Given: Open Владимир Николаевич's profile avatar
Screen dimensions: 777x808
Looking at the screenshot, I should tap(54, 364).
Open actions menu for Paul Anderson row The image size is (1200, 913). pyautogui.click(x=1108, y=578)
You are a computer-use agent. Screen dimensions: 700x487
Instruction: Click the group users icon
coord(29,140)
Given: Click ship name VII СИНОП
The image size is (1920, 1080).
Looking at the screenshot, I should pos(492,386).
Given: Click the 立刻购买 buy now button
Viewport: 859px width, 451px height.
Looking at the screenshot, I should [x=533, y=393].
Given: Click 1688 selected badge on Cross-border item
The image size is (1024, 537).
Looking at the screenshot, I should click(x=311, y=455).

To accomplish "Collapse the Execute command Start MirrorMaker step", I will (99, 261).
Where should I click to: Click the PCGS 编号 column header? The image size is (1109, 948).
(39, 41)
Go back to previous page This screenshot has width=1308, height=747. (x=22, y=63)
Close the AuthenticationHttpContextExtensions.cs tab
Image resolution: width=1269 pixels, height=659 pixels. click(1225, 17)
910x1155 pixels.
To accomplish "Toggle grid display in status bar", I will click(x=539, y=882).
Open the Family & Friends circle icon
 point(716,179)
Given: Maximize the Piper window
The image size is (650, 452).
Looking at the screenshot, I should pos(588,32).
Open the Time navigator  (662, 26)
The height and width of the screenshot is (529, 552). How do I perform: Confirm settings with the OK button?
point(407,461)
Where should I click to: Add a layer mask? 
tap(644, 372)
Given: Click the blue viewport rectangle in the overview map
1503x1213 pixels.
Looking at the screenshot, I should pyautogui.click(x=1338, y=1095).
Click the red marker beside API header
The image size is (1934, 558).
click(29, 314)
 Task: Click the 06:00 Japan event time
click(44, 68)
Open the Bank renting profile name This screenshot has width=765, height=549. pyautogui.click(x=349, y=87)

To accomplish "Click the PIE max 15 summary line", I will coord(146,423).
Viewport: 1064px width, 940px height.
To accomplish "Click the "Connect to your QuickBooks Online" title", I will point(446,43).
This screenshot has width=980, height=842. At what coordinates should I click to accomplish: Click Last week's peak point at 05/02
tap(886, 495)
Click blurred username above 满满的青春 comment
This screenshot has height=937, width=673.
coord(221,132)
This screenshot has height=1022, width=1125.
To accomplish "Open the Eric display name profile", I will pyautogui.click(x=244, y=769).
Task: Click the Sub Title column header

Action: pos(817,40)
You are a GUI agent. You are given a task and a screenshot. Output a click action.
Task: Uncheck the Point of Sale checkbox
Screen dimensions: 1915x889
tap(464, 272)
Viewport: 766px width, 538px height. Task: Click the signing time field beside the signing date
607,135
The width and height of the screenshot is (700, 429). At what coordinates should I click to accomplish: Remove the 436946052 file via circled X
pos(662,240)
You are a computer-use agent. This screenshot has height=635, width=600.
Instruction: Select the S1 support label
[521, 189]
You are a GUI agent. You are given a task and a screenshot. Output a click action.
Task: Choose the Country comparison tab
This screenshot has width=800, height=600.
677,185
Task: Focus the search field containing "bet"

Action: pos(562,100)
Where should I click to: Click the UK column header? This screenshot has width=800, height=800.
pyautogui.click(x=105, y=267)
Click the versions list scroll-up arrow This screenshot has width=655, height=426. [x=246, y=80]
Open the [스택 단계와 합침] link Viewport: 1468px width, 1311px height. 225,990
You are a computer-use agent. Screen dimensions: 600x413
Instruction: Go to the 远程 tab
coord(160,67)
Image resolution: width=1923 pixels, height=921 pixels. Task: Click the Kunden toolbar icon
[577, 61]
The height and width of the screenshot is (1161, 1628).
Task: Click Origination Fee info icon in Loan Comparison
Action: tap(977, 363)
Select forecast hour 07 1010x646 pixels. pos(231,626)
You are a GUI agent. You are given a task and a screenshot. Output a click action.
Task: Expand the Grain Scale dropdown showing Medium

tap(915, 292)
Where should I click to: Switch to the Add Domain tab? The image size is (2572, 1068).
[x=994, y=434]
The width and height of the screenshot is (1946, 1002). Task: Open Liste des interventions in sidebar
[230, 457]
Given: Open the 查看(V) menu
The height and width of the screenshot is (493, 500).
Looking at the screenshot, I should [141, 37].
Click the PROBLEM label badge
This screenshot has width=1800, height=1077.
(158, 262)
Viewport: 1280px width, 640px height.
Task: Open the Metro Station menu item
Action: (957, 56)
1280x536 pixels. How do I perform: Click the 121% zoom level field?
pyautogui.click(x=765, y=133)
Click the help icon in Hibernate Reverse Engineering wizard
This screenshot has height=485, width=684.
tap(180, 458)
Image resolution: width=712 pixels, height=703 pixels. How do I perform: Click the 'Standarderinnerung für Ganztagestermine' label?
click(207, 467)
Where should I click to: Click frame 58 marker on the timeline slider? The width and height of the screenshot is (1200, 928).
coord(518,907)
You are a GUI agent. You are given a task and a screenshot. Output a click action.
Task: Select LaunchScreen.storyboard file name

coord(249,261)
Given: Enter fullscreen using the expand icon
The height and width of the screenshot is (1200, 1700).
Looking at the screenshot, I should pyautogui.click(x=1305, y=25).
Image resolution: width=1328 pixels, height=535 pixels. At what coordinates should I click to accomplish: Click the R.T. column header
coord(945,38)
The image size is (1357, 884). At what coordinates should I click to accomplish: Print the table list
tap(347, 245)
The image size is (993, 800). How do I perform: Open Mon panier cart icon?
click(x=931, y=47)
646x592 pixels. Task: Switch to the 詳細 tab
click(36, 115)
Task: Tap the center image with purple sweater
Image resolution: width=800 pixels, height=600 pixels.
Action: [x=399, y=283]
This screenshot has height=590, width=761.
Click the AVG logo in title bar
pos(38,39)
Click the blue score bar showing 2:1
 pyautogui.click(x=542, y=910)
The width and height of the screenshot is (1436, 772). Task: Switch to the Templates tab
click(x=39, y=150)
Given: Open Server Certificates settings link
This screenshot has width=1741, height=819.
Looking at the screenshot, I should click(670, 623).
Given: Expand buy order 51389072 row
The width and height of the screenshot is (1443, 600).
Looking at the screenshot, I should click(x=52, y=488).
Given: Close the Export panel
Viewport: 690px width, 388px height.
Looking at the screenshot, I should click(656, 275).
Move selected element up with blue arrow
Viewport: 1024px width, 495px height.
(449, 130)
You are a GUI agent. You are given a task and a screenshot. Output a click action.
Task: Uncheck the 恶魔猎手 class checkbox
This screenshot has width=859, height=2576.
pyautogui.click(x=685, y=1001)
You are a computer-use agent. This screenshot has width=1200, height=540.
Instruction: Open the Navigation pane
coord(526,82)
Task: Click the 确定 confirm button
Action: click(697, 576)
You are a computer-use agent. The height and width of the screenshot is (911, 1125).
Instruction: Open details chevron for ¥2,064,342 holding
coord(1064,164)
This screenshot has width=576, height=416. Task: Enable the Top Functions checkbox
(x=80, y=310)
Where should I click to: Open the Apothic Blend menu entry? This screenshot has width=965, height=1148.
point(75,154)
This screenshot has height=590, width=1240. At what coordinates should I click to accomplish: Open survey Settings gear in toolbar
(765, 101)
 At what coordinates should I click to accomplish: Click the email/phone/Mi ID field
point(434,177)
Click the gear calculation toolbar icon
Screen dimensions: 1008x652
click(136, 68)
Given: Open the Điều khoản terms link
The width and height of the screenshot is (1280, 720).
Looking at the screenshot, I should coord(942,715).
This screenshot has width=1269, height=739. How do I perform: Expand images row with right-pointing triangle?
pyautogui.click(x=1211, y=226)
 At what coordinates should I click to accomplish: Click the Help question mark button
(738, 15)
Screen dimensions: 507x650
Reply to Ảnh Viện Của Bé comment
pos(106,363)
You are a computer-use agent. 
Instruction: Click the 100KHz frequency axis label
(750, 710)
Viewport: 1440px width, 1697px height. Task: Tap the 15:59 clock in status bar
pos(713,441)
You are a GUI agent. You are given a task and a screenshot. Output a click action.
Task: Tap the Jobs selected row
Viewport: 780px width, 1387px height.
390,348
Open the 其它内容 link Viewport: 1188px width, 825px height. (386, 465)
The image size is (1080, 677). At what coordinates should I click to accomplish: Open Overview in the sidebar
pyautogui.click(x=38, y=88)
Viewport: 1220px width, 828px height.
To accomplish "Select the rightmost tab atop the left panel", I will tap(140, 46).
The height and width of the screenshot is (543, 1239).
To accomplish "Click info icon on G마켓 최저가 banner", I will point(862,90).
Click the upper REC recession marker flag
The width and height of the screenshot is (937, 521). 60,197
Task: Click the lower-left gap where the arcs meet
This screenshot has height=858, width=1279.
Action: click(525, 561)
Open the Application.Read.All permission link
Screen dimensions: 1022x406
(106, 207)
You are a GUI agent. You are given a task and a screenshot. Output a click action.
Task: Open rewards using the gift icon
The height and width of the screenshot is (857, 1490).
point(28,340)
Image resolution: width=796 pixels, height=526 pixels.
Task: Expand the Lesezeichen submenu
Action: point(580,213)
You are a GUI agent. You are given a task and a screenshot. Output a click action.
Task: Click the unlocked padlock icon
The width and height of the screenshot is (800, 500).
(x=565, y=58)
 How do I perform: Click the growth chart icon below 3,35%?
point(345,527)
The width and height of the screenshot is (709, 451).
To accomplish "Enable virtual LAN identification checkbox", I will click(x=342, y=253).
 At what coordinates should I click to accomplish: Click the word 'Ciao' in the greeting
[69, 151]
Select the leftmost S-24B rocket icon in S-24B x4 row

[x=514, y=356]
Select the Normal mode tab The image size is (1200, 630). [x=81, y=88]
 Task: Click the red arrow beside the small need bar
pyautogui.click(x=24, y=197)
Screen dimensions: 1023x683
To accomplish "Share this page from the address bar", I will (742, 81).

◆ **What you have to do**
Look back at the data above. Transcribe exactly the lines starting at the line that contains "The image size is (993, 800)." and ending at the line that contains "Given: Close the Export panel".

◆ **Solution to this problem**
The image size is (993, 800). How do I perform: Open Mon panier cart icon?
click(x=931, y=47)
646x592 pixels. Task: Switch to the 詳細 tab
click(36, 115)
Task: Tap the center image with purple sweater
Image resolution: width=800 pixels, height=600 pixels.
Action: [x=399, y=283]
This screenshot has height=590, width=761.
Click the AVG logo in title bar
pos(38,39)
Click the blue score bar showing 2:1
 pyautogui.click(x=542, y=910)
The width and height of the screenshot is (1436, 772). Task: Switch to the Templates tab
click(x=39, y=150)
Given: Open Server Certificates settings link
This screenshot has width=1741, height=819.
Looking at the screenshot, I should click(670, 623).
Given: Expand buy order 51389072 row
The width and height of the screenshot is (1443, 600).
Looking at the screenshot, I should click(x=52, y=488).
Given: Close the Export panel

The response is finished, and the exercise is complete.